**What to do**
Word for word, set down every line of the entries below from the line with "Viewport: 1680px width, 1050px" to the line with "You are a GUI", including both, and no other line.

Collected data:
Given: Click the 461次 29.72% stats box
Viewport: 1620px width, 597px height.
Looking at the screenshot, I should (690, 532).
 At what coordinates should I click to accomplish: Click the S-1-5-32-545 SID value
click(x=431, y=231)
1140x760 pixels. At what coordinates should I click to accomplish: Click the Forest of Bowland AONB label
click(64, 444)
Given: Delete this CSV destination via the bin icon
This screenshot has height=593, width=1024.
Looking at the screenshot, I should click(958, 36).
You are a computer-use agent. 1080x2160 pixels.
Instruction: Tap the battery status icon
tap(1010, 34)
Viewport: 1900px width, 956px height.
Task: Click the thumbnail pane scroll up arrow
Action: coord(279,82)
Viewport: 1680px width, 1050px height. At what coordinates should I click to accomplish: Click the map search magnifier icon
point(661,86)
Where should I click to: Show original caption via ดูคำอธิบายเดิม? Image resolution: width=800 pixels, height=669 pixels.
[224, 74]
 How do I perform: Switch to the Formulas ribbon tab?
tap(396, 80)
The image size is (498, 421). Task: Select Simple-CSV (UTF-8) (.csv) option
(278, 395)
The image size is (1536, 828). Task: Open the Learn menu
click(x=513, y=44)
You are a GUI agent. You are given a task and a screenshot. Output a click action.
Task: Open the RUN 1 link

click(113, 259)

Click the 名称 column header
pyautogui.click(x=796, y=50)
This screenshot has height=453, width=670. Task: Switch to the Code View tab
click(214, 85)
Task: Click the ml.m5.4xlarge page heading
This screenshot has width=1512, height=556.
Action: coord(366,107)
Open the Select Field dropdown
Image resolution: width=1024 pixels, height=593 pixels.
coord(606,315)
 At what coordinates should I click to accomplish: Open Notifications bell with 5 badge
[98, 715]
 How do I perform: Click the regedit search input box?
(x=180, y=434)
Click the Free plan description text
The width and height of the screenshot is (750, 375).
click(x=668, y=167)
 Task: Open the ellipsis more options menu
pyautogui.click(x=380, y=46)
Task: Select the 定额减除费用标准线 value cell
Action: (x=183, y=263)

**Answer to this problem**
Viewport: 1680px width, 1050px height. At what coordinates should I click to accomplish: Click the map search magnifier icon
point(661,86)
Where should I click to: Show original caption via ดูคำอธิบายเดิม? Image resolution: width=800 pixels, height=669 pixels.
[224, 74]
 How do I perform: Switch to the Formulas ribbon tab?
tap(396, 80)
The image size is (498, 421). Task: Select Simple-CSV (UTF-8) (.csv) option
(278, 395)
The image size is (1536, 828). Task: Open the Learn menu
click(x=513, y=44)
You are a GUI agent. You are given a task and a screenshot. Output a click action.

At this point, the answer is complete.